Tim O'Donnell

Personal information
- Native name: Tadhg Ó Domhnaill (Irish)
- Born: 7 March 1907 Camp, County Kerry
- Died: 15 July 2003 (aged 96) Dublin
- Occupation: Garda Síochána
- Height: 5 ft 11 in (180 cm)

Sport
- Sport: Gaelic football
- Position: Right corner-forward

Club
- Years: Club
- 1920s–1940s: Camp

Inter-county
- Years: County
- 1927–1938: Kerry

Inter-county titles
- Munster titles: 6
- All-Irelands: 3
- NFL: 3

= Tim O'Donnell (Gaelic footballer) =

Irish Gaelic footballer

Tim O'Donnell (7 March 1907 – 15 July 2003) was an Irish sportsperson, and brother of the legendary John Kerry O’Donnell. He played Gaelic football with his local club Camp and was a member of the Kerry senior inter-county team from 1929 until 1937. The Holder of 3 senior All-Ireland medals won in 1929, 1930 and 1937, sadly he lost out on two more All-Ireland wins in 1931 and 32’ due to a knee injury in 1931. In his last all-Ireland win in 1937, his knee injury that he had suffered with for so long resurfaced and he had to retire.
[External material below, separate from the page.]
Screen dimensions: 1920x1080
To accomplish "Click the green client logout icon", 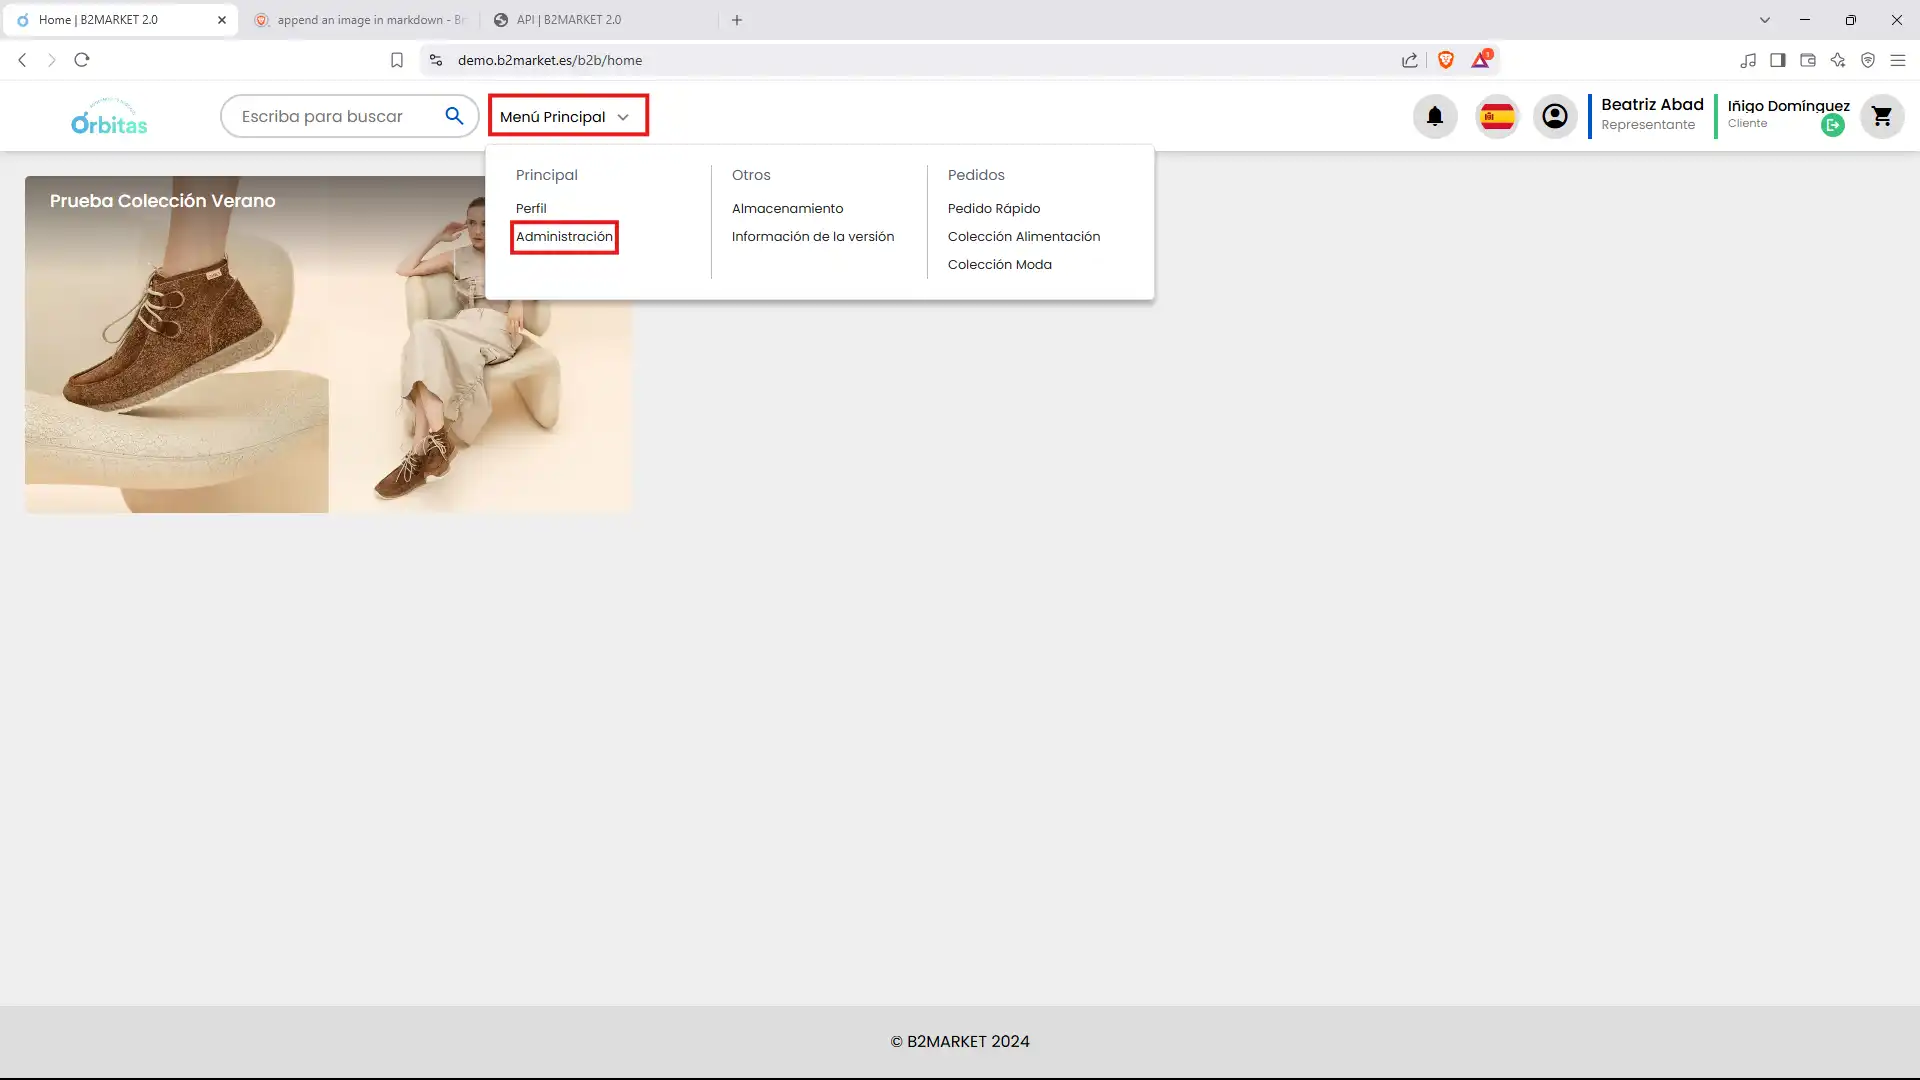I will [1832, 126].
In total he won three senior All-Ireland medals, three National leagues, five Munster championships and a Railway Cup Medal. He had a very successful career, creating a never ending love for Gaelic football for his family. At the time of his death, O'Donnell was Kerry's oldest surviving All-Ireland medal winner. He died at the age of 96 in a Dublin hospital.